She sighed as she did this, for it seemed like putting off her old life altogether.
“It’s better so,” she said to herself; “I know now that Gilbert must have thought me false to him from the very first. I can understand his cold reserve now, though it used to puzzle me so much. He changed almost immediately after our marriage.”
Eleanor Monckton grew very pensive as she remembered that she had been perhaps herself to blame for the altered manner and no doubt equally altered feelings of her husband. She had neglected her duty as a wife, absorbed in her affection as a daughter; she had sacrificed the living to the dead; and she began to think that Richard Thornton’s advice had been wiser than she had believed when she refused to listen to it. She had been wrong altogether. Classic vows of vengeance were all very well in the days when a Medea rode upon flying dragons and slaughtered her children upon principle; but a certain inspired teacher, writing a very long time after that much-to-be-regretted classic age, has declared that vengeance is the right of divinity alone, and far too terrible an attribute to be tampered with by fallible mortals, blindly hurling the belts of heaven against each other’s earthly heads.
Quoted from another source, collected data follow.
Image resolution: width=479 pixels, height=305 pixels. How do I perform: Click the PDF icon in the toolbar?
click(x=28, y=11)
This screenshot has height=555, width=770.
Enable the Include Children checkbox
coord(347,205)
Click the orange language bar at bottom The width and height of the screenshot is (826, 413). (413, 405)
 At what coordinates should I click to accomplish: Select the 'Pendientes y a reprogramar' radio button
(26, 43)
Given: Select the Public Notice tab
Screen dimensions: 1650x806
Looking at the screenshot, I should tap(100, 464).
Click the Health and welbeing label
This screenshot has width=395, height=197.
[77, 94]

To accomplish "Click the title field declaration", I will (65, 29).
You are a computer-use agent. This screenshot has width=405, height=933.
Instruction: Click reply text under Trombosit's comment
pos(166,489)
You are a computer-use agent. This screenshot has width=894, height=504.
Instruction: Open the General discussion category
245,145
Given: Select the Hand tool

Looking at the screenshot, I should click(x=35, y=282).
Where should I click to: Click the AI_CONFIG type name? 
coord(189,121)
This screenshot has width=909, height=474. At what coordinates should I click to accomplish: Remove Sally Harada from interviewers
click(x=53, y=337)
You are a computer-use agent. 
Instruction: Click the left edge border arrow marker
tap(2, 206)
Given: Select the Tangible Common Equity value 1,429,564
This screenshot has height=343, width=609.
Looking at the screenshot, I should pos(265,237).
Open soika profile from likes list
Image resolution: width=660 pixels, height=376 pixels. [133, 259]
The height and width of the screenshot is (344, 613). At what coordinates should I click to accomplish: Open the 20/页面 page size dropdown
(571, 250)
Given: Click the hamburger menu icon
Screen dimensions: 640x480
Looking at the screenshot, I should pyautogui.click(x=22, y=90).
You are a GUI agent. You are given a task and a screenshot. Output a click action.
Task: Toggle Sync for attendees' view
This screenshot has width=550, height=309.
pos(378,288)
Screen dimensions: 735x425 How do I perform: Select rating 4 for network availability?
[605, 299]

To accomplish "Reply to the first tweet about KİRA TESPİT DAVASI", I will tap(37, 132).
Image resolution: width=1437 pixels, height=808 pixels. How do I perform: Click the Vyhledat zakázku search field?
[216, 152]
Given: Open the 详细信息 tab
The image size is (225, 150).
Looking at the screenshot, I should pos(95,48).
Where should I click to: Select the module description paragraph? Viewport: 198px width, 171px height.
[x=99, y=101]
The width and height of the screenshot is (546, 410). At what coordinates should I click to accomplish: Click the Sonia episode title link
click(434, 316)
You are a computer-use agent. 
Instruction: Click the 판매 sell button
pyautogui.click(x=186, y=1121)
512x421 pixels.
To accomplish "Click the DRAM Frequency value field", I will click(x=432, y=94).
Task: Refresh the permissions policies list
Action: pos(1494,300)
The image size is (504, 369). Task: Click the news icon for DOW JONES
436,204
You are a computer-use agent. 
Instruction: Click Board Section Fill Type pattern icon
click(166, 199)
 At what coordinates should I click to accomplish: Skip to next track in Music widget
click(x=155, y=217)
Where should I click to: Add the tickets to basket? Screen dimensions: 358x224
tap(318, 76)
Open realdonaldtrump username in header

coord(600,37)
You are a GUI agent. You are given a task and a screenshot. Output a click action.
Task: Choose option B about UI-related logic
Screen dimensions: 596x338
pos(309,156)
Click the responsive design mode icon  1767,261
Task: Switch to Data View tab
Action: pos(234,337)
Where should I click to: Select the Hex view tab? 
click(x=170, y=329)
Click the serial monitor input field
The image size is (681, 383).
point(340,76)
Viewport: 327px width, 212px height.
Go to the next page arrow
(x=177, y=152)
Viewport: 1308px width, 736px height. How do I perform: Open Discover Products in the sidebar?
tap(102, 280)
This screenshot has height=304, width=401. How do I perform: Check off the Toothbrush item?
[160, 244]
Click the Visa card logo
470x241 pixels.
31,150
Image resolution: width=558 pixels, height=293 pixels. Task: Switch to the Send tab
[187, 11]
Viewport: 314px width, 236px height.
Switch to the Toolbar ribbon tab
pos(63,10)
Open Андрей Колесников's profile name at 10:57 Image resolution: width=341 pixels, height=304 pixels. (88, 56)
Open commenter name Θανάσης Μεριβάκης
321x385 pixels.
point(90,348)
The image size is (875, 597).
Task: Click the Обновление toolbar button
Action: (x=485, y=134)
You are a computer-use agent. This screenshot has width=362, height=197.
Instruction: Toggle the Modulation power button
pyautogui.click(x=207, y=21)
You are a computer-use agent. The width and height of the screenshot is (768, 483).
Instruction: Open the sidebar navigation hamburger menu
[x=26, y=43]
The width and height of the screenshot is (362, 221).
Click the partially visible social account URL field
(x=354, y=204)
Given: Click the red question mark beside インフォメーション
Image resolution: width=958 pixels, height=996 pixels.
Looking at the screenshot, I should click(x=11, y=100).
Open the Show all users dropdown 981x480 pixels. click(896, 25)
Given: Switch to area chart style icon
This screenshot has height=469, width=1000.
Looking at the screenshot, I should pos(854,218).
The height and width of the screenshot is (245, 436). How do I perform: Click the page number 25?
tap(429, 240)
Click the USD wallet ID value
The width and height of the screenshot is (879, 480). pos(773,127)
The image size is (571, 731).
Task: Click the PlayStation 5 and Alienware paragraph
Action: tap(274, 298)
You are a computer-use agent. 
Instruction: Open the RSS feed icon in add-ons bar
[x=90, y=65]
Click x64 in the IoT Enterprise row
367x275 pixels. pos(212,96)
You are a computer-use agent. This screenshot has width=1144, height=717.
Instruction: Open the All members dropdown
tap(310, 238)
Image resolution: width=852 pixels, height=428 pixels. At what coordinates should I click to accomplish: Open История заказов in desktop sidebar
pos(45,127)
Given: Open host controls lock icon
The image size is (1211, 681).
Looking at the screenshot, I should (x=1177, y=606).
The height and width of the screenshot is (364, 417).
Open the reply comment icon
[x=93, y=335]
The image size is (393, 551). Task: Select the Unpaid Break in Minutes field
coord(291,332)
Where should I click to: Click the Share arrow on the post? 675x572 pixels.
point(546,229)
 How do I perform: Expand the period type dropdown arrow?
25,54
She thought this, and grew very melancholy and uncomfortable, and began to fancy that her impulses had been about the worst guides that she could have chosen. She began to think that she had not acted so very wisely in running away from Tolldale Priory in the first heat of her indignation, and that she might have done better perhaps by writing a temperate letter of justification to Gilbert Monckton, and quietly abiding the issue. But she had chosen her path now, and must stand by her choice, on pain of appearing the weakest and most cowardly of women.
“My letter is posted,” she said to herself. “Gilbert will receive it to-morrow morning. I should be a coward to go back; for, however much I may have been to blame in the matter, he has treated me very badly.”
She wiped away some tears that had come into her eyes as she took the rings from her wedding finger, and then began to play again.
This time she dashed into one of the liveliest and most brilliant fantasias she could remember, a very pot pourri of airs; a scientific hodge-podge of Scotch melodies; now joyous, now warlike and savage, now plaintive and tender, always capricious in the extreme, and running away every now and then into the strangest variations, the most eccentric cadences. The piece was one of Thalberg’s chef-d’œuvres, and Eleanor played it magnificently. As she struck the final chords, sharp and rapid as a rattling peal of musketry, Miss Barkham re-entered the room.
She had the air of being rather annoyed, and she hesitated a little before speaking to Eleanor, who rose from the piano and began to put on her gloves.
“Really, Miss Villars,” she said, “it is most incomprehensible to me, but since Mrs. Lennard herself wishes it, I——”
She stopped and fidgeted a little with the gold pencil-case hanging to her watch-chain.